De fato, nos últimos dois anos, tem se verificado um indisfarçável recuo dos compromissos assumidos pelas majors de hidrocarbonetos com as metas de redução das suas “pegadas de carbono”, reduzindo investimentos em energias renováveis ao mesmo tempo em que ampliam os investimentos nas suas atividades-fim – e, em alguns casos, em fontes energéticas realmente de transição, como energia de fusão.

Um caso típico é a estatal norueguesa Equinor, que anunciou uma redução de 25% da sua meta de geração renovável até 2030, enquanto perseguirá um aumento de 10% da produção de petróleo e gás natural até 2027. A Shell, BP, ExxonMobil e Chevron, entre outras, têm metas análogas.

A Grécia reduz as suas metas de energias renováveis e faz concessões de licenças para a exploração de gás no Mar Jônio.

O vizinho Uruguai, cuja geração elétrica se baseia em mais de 90% em fontes renováveis, também está fazendo concessões para a exploração de petróleo offshore, com as quais espera obter a autossuficiência.

Mais recentemente, a tendência se ampliou com o abandono de várias grandes instituições financeiras (entre elas, o BlackRock, JP Morgan Chase, Morgan Stanley, Bank of America, Citigroup, Wells Fargo, Goldman Sachs e a própria Reserva Federal dos EUA) de organizações dedicadas ao casamento da alta finança com a agenda do “carbono líquido zero” (net zero).

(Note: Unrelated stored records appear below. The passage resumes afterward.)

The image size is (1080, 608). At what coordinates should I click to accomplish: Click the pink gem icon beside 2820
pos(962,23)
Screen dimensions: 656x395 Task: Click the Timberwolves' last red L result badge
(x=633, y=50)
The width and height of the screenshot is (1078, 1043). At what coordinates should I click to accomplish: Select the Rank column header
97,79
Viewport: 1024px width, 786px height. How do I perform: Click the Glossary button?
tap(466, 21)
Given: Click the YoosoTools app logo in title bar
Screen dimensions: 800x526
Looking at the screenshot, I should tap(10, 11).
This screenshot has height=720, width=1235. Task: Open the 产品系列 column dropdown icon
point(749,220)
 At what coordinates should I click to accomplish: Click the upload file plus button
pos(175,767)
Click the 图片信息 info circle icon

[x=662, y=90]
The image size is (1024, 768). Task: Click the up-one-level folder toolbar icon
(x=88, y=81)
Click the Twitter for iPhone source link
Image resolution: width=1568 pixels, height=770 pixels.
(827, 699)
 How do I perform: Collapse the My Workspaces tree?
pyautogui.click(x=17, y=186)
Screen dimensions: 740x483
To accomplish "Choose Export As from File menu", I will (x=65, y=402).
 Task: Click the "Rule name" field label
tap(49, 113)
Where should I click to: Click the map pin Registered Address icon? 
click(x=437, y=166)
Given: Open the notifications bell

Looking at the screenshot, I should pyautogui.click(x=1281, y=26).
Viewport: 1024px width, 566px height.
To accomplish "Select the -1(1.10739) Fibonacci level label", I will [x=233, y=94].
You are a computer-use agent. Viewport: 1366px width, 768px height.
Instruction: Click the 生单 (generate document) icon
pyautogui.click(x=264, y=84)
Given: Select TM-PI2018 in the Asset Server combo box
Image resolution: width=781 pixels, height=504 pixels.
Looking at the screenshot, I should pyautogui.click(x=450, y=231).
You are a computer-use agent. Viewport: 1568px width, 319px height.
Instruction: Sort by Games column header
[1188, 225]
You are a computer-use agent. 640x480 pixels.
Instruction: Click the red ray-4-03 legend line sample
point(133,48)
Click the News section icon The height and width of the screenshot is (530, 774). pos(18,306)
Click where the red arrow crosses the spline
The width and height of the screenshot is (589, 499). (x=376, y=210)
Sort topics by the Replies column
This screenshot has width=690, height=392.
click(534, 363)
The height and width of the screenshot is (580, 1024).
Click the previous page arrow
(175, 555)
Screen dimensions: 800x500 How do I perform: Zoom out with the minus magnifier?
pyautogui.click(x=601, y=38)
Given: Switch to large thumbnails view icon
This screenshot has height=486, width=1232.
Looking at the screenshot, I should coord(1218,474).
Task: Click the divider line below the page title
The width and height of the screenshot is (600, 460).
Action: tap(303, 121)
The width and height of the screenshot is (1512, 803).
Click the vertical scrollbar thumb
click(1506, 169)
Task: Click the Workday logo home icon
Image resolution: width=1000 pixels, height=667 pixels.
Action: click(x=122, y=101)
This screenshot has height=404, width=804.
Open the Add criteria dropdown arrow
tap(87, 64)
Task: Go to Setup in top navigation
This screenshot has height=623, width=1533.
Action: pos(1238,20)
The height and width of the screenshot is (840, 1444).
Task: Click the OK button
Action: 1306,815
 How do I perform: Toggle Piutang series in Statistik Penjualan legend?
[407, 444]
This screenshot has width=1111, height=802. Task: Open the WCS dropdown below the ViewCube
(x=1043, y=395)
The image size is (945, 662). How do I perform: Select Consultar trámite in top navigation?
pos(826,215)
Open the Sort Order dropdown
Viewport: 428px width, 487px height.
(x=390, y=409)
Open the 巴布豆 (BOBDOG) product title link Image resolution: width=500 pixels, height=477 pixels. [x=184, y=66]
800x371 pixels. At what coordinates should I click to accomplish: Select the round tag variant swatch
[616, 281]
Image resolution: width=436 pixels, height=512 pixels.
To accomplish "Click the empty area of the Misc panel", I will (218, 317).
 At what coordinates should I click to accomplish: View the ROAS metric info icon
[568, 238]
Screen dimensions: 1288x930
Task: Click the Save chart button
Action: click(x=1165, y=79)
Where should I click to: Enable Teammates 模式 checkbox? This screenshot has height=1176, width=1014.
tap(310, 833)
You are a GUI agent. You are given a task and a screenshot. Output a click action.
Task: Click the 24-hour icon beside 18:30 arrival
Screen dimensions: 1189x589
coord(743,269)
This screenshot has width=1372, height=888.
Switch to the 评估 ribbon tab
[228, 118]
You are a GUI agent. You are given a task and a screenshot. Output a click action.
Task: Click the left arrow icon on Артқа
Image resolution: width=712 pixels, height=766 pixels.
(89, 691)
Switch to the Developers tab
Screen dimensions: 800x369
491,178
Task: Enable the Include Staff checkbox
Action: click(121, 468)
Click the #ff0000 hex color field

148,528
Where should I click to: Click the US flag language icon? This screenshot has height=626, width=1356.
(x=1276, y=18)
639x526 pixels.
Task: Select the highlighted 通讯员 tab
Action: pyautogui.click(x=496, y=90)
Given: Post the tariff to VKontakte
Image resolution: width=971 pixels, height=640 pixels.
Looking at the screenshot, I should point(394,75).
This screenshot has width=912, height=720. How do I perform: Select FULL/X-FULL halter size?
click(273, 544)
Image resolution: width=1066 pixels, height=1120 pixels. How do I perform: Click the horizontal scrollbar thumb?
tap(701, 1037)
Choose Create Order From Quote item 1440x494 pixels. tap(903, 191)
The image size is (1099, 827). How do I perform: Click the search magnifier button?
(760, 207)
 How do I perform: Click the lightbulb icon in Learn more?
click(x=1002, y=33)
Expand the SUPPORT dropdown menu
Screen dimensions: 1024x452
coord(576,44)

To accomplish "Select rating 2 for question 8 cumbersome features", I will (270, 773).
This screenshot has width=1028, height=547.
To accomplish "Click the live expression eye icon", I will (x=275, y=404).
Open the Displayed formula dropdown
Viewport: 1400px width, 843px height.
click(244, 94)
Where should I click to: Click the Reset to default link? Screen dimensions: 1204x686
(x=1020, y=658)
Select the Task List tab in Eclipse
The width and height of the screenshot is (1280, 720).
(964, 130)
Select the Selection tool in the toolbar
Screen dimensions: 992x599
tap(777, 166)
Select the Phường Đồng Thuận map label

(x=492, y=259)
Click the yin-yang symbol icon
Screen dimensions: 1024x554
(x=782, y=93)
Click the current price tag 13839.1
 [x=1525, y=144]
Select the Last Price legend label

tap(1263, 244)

Uma delas, a Net Zero Asset Managers (NZAM), chegou a anunciar uma paralisação de suas atividades.

Na esfera política, dois fatos tendem a reforçar esses movimentos.

O primeiro é o retorno de Donald Trump à Casa Branca, onde já iniciou o desmonte do aparelho tecnocrático “verde” do governo norte-americano.

O segundo são as reações crescentes aos excessos regulatórios e aos grosseiros erros de avaliação das políticas ambientais da União Europeia, como a desastrosa “transição energética” alemã baseada no incentivo às fontes eólicas e solares e na desativação de usinas termelétricas e nucleares.

No Brasil, ganham contornos de ebulição as pressões sobre o governo Lula para o encerramento do interminável imbróglio da licença ambiental para a exploração do bloco 59, no litoral norte do Amapá, que dificilmente o aparato ambientalista encastelado no aparelho do Estado, representado pelo Instituto Brasileiro do Meio Ambiente e dos Recursos Naturais Renováveis (Ibama), terá condições de sustentar por mais tempo.

O próprio presidente encontra-se numa proverbial sinuca de bico, pois sua poderosa ministra do Meio Ambiente, Marina Silva, se opõe categoricamente à exploração da Margem Equatorial Brasileira, a nova fronteira petrolífera do País, e contrariá-la não estava nos planos de Lula na reta para a COP30.

A obsessão com a conferência, talvez, explique a sua inoportuna e inconveniente conversa telefônica com o presidente francês Emmanuel Macron, um dos líderes europeus atordoados com o choque de realidade resultante do entendimento direto entre os EUA e a Rússia, sem qualquer participação europeia, com vistas a uma retomada das relações bilaterais e uma conclusão do conflito na Ucrânia.

Além de respaldar os muxoxos europeus com a opinião – irrelevante, diga-se – de que eles precisam ser incluídos nas negociações sobre a Ucrânia, Lula recebeu o reforço do apoio de Macron à COP30. “Nós também trabalharemos para que a COP de Belém seja um sucesso e temos, juntos, diversas iniciativas em prol do clima, da biodiversidade, dos oceanos, da democracia e do desenvolvimento econômico e agrícola”, diz o texto divulgado pelo Palácio do Eliseu.

Uma agenda deveras ambiciosa para uma conferência que poderá soar o proverbial dobre de finados para a “descarbonização”.